On the 29th of May 1568, Lord Scroope and Sir Francis Knollys arrived at
Carlisle. They were met at some little distance from the town by Lord
Herries, who told them, that what the Queen his mistress most desired, was
a personal interview with Elizabeth. But they had been instructed to
answer, that they doubted whether her Majesty could receive the Queen of
Scots, until her innocence from any share in the murder of her husband was
satisfactorily established.[150] Thus, the ground which Elizabeth had
resolved to take was at once discovered. She was to affect to treat the
Scottish Queen with empty civility, whilst in reality she detained her a
prisoner, until she had arranged with Murray the precise accusation which
was to be brought against her, and which, if it succeeded in blackening
her character, might justify subsequent severities. Mary could not at
first believe that she would be treated with so much treachery; but
circumstances occurred every day to diminish her confidence in the good
intentions of the English Queen. Under the pretence that there was too
great a concourse of strangers from Scotland, Lord Scroope and Sir Francis
Knollys ordered the fortifications of Carlisle Castle to be repaired, and
Mary was not allowed to ride out to any distance. The most distinguished
of the few friends who were now with her, and who remained faithful to
her to the end of her life, were Lesley, Bishop of Ross,--the Lords
Herries, Livingston, and Fleming, and George and William Douglas. She had
also her two secretaries, Curl and Nawe, who afterwards betrayed her,--and
among other servants, Beaton, and Sebastian the Frenchman; there were
likewise the Ladies Livingston and Fleming, Mary Seaton, Lord Seaton's
daughter, and other female attendants.[151]

Mary's first interview with the envoys from Elizabeth, prepossessed them
both in her favour. "We found her," they said, "to have an eloquent tongue
and a discreet head, and it seems by her doings, that she has stout
courage, and a liberal heart adjoined thereto." When they told her that
the Queen, their mistress, refused to admit her to her presence, Mary
burst into tears, and expressed the bitterest disappointment. Checking her
grief, however, and assuming a tone of becoming dignity, she said, that if
she did not receive without delay, the aid she had been induced to expect,
she would immediately demand permission to pass into France, where she did
not doubt she would obtain what the English Queen denied.[152] In the
meantime, as she was not allowed to proceed to London herself, she
despatched Lord Herries to superintend her interests there; and shortly
afterwards, it being represented to her that her person was not in safety
so long as she continued so near the Borders, she consented to be removed
further into England, and was conveyed to Bolton Castle, a seat of Lord
Scroope, in the North Riding of Yorkshire.[153]

The Regent Murray, on his part, was any thing but inactive.

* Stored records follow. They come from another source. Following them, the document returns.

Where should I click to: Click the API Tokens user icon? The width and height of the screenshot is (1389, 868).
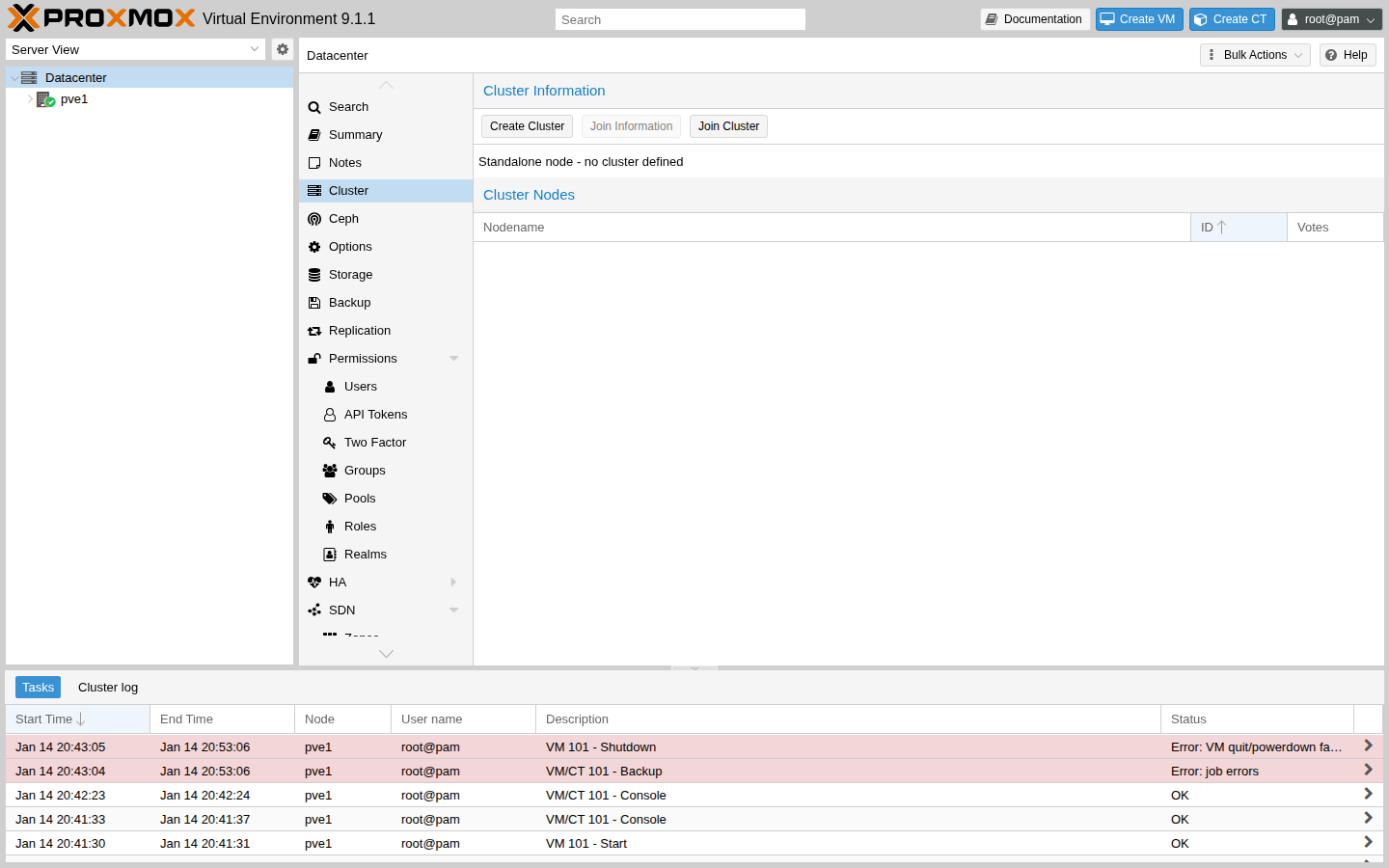click(x=330, y=415)
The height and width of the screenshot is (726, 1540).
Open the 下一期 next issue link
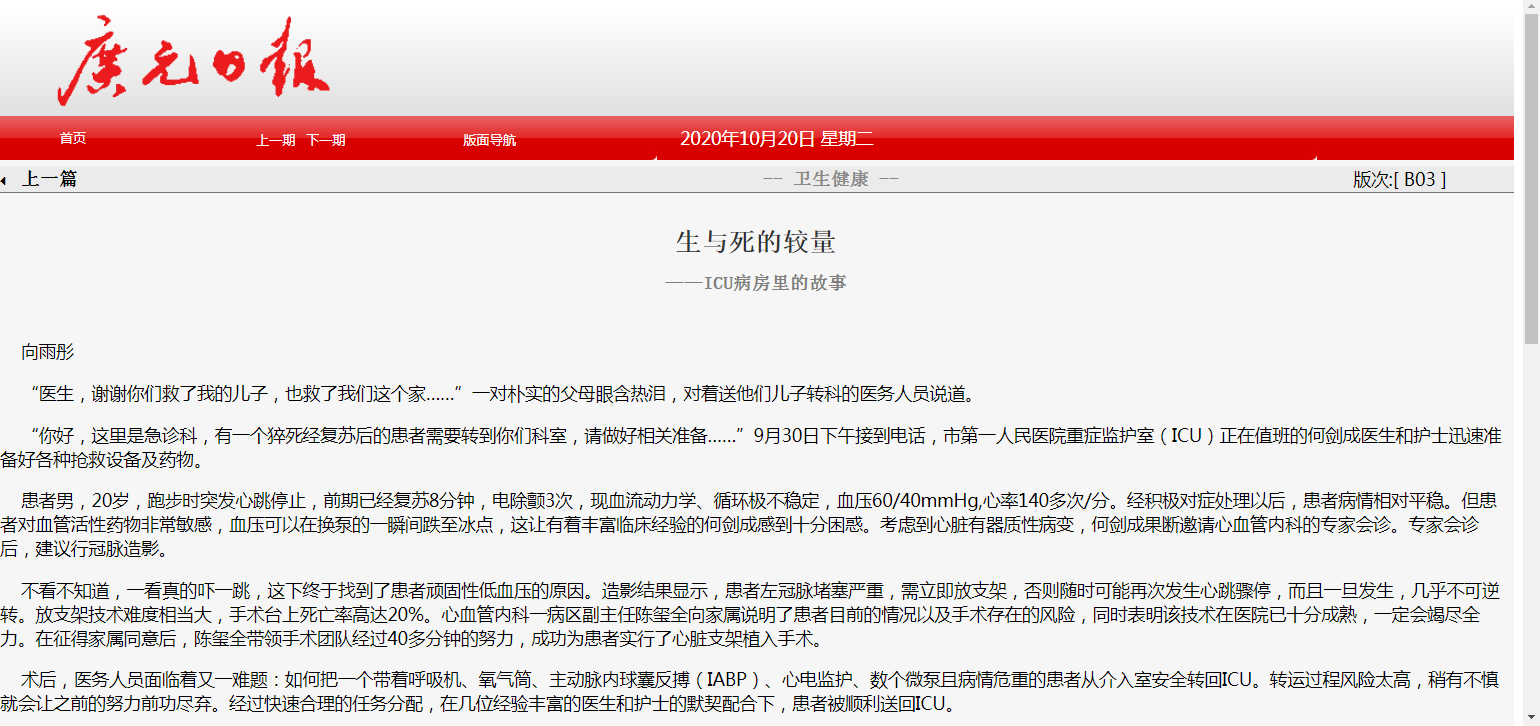(326, 141)
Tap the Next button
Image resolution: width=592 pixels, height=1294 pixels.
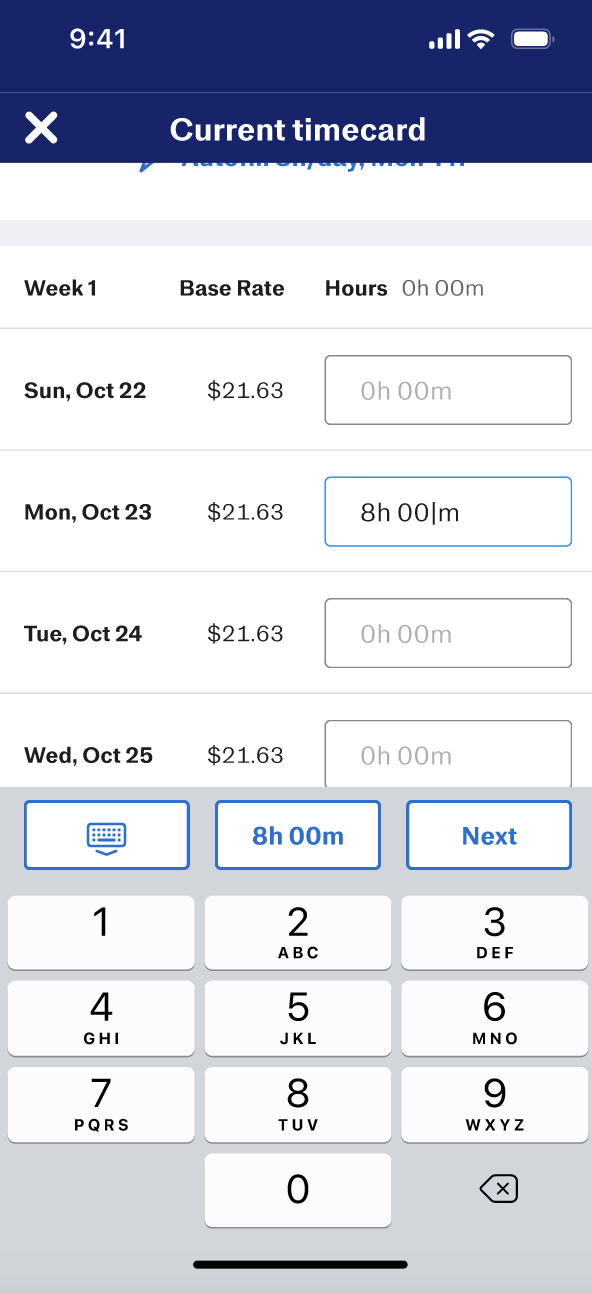(489, 835)
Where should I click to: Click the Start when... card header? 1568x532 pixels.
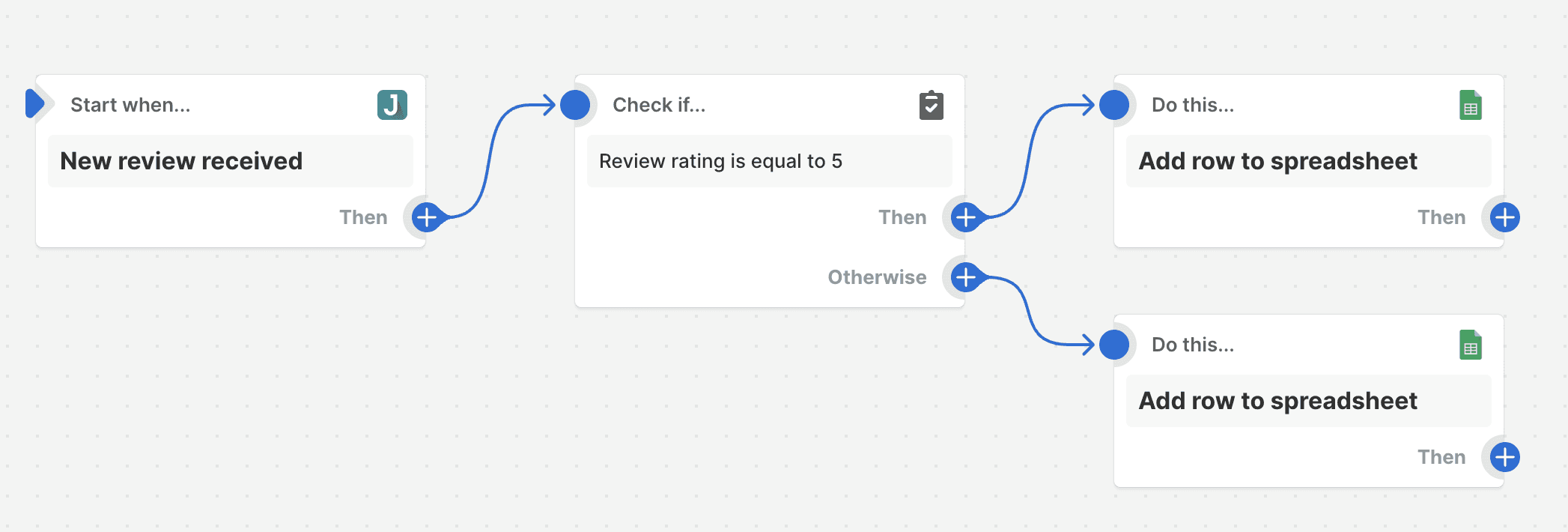point(130,105)
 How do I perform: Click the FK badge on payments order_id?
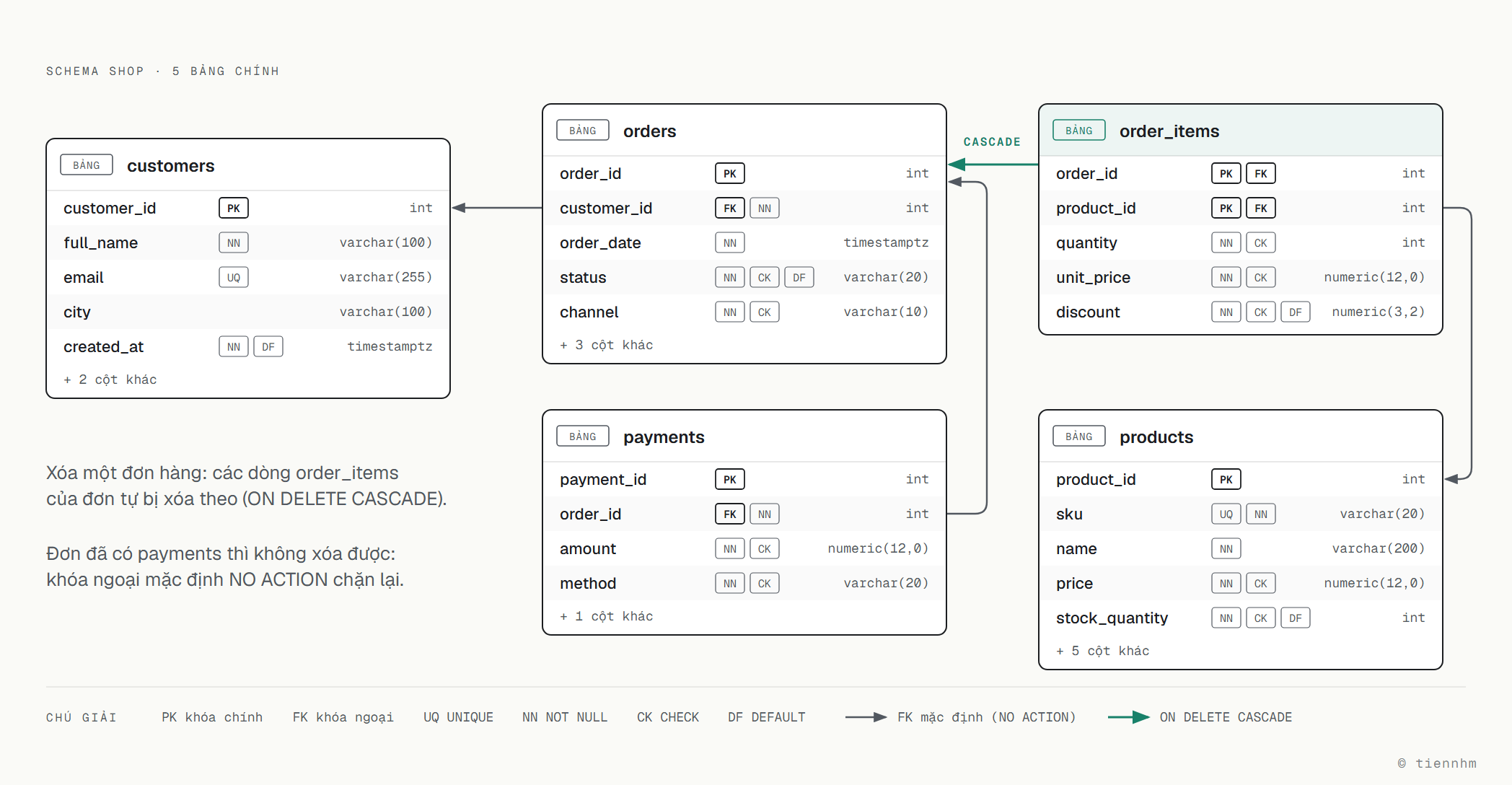pyautogui.click(x=730, y=514)
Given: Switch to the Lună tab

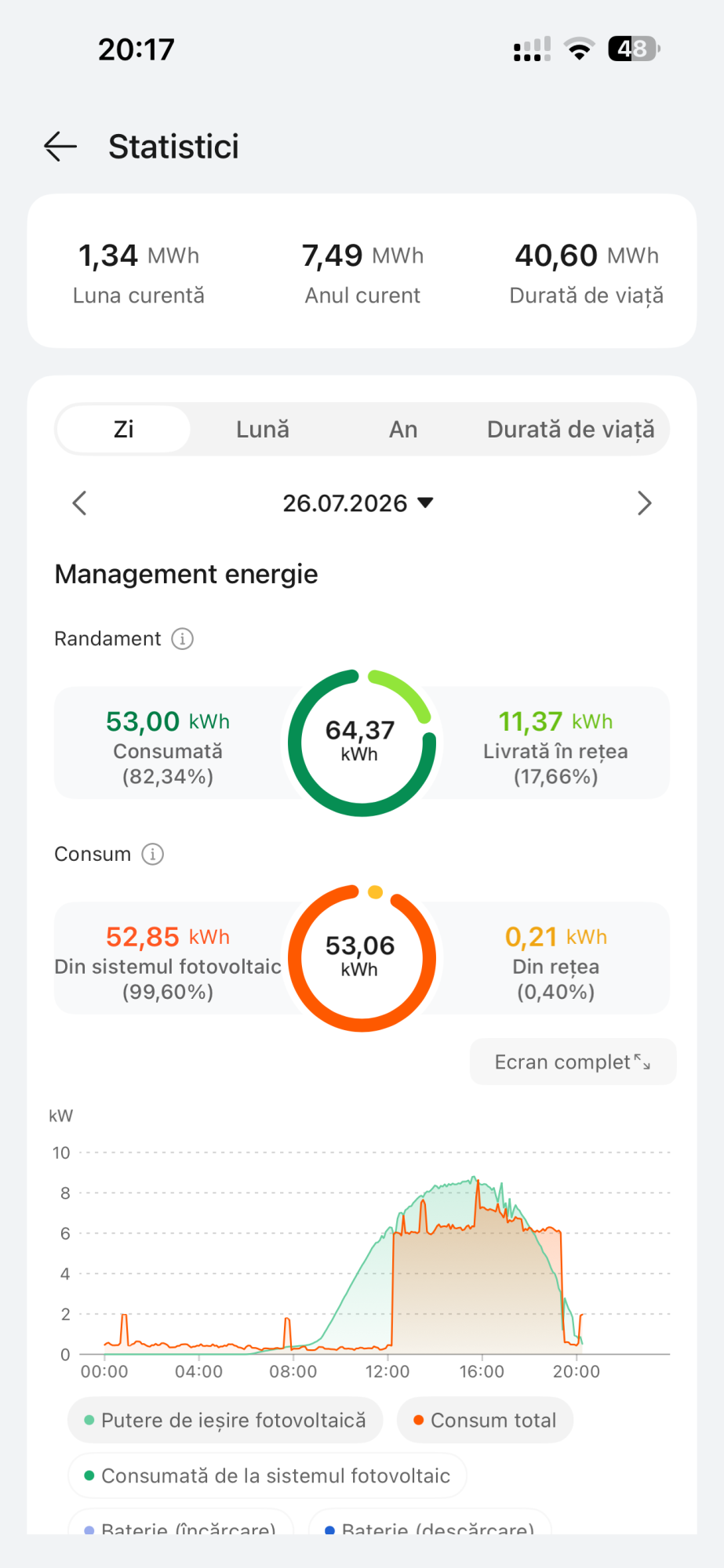Looking at the screenshot, I should (x=263, y=430).
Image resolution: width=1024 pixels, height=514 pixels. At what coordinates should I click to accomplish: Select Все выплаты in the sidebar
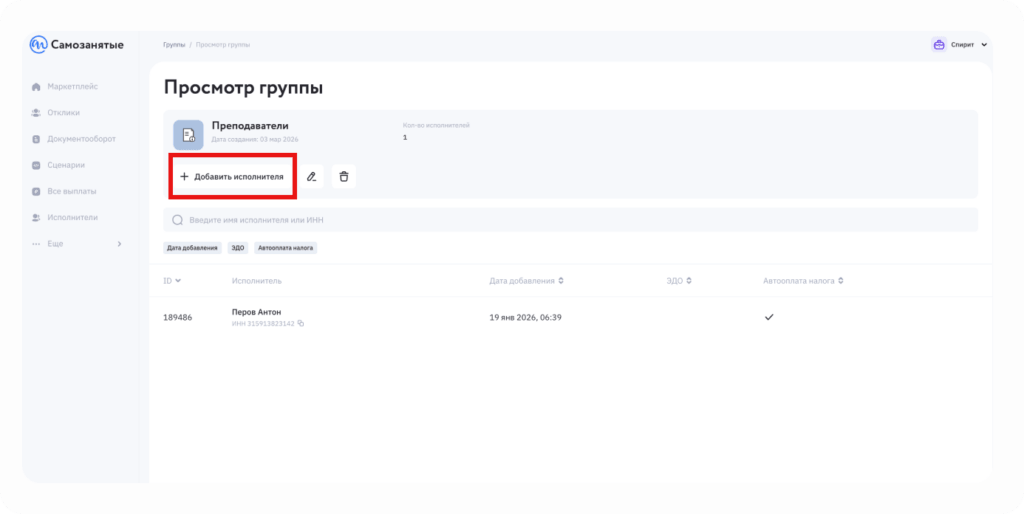click(71, 191)
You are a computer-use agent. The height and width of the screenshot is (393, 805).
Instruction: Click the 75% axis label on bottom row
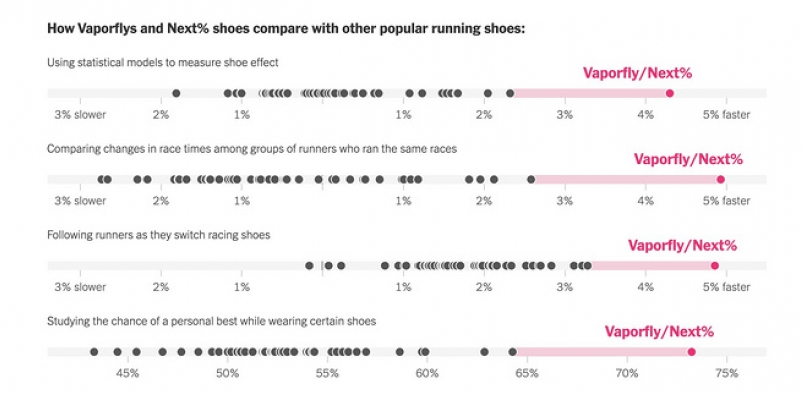tap(726, 373)
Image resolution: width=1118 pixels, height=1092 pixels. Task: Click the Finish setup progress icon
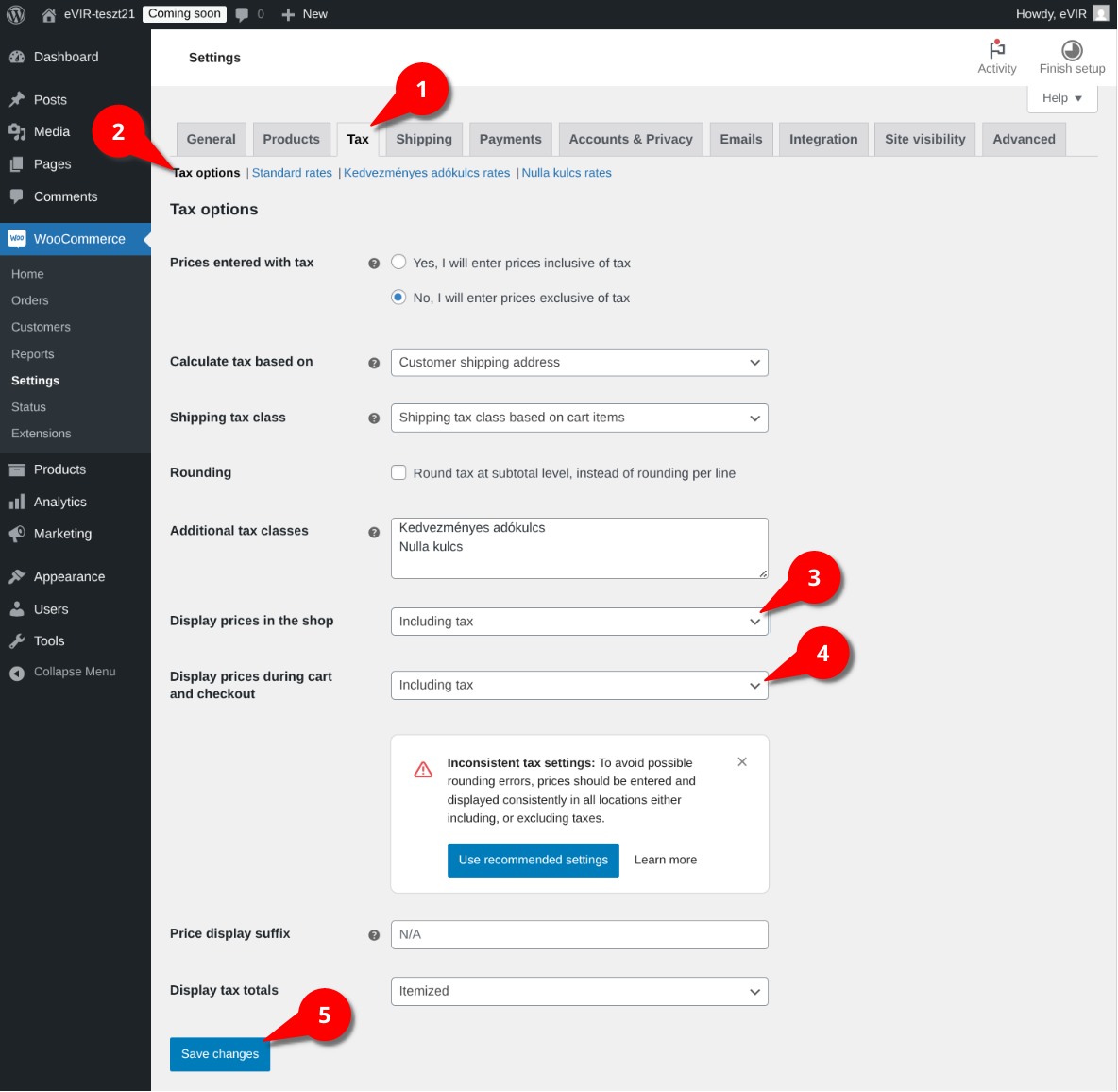tap(1072, 50)
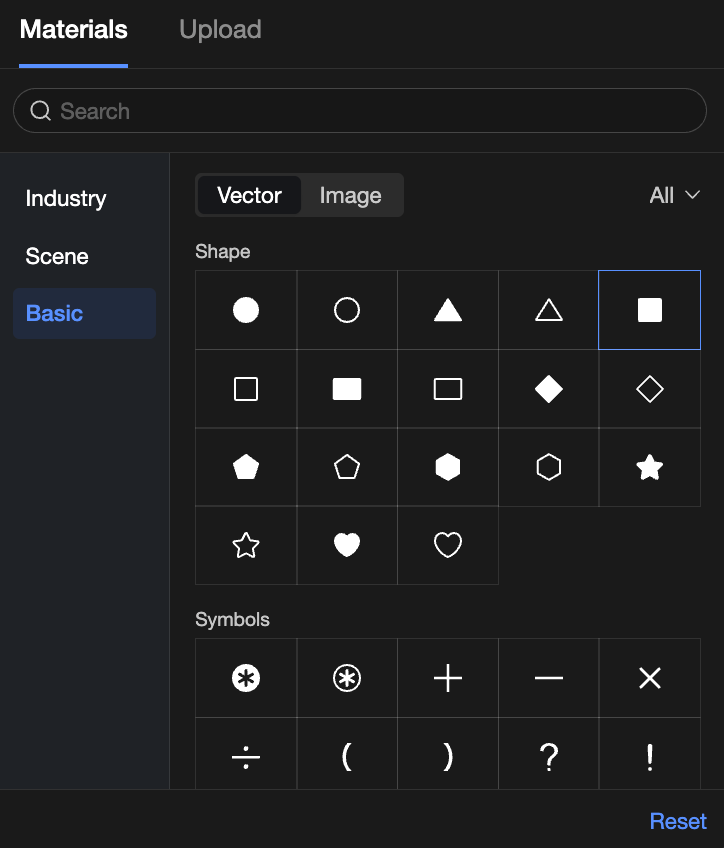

He forced the
Earl of Huntly, who had collected upwards of 2000 men, and was marching to
the Queen's assistance when he heard of the unfortunate battle of
Langside, to retire to the North, and disband the greater part of his
troops; he put to flight the remains of the Queen's army, which had been
again gathered by Argyle and Cassils; and, assembling a Parliament, he
procured acts of forfeiture and banishment against many of the most
powerful Lords of the opposite party. Elizabeth, perceiving his success,
had no desire to check the progress of his usurped authority, whatever
professions to the contrary she chose to make to Mary. On the 8th of June,
she wrote Murray a letter, in which she addressed him as her "right
trusty, and right well-beloved cousin;" told him falsely that the Queen of
Scots had confided to her the examination of the differences between
herself and her subjects; and advised him to take such steps as would
place his own side of the question in the most favourable point of view.
Murray had no objection to make Elizabeth the umpire between himself and
his sister, well assured that she would ultimately decide in his favour,
lest the rival, whom she had once found so formidable, should again become
a source of jealousy and alarm.

But Mary had never dreamt of appealing to Elizabeth as to a judge, and she
now learned with indignation that her rebellious nobles were to be
encouraged to come before that Queen on the same footing with herself.
When she asked for a personal interview, it was that she might speak to
her cousin as to a friend and equal, of the wrongs she had suffered. She
had voluntarily undertaken to satisfy the English Queen, as soon as they
conversed together, of her innocence from all the charges which had been
brought against her; but she was not to degrade herself by entering into a
controversy with her subjects regarding these charges. Accordingly, as
soon as she discovered Elizabeth's insidious policy, she addressed a
letter to her, in which she openly protested against it. The letter was in
French, and to the following effect:--

"Madam, my good sister, I came into your dominions to ask your assistance,
and not to save my life. Scotland and the world have not renounced me. I
was conscious of innocence; I was disposed to lay all my transactions
before you; and I was willing to do you honour, by making you the
restorer of a Queen. But you have afforded me no aid, and no consolation.
You even deny me admittance to your presence. I escaped from a prison, and
I am again a captive. Can it expose you to censure, to hear the complaints
of the unfortunate? You received my bastard brother when he was in open
rebellion; I am a Princess, and your equal, and you refuse me this
indulgence. Permit me then to leave your dominions. Your severity
encourages my enemies, intimidates my friends, and is most cruelly
destructive to my interests. You keep me in fetters, and allow my enemies
to conquer my realm. I am defenceless; and they enjoy my authority,
possess themselves of my revenues, and hold out to me the points of their
swords. In the miserable condition to which I am reduced, you invite them
to accuse me. Is it too small a misfortune for me to lose my kingdom? Must
I, also, be robbed of my integrity and my reputation? Excuse me, if I
speak without dissimulation. In your dominions I will not answer to their
calumnies and criminations. To you, in a personal conference, I shall at
all times be ready to vindicate my conduct; but to sink myself into a
level with my rebellious subjects, and to be a party in a suit or trial
with them, is an indignity so vile, that I can never submit to it. I can
die, but I cannot meet dishonour. Consult, I conjure you, what is right
and proper, and entitle yourself to my warmest gratitude; or, if you are
inclined not to know me as a sister, and to withhold your kindness,
abstain at least from rigour and injustice. Be neither my enemy nor my
friend; preserve yourself in the coldness of neutrality; and let me be
indebted to other princes for my re-establishment in my kingdom."[154]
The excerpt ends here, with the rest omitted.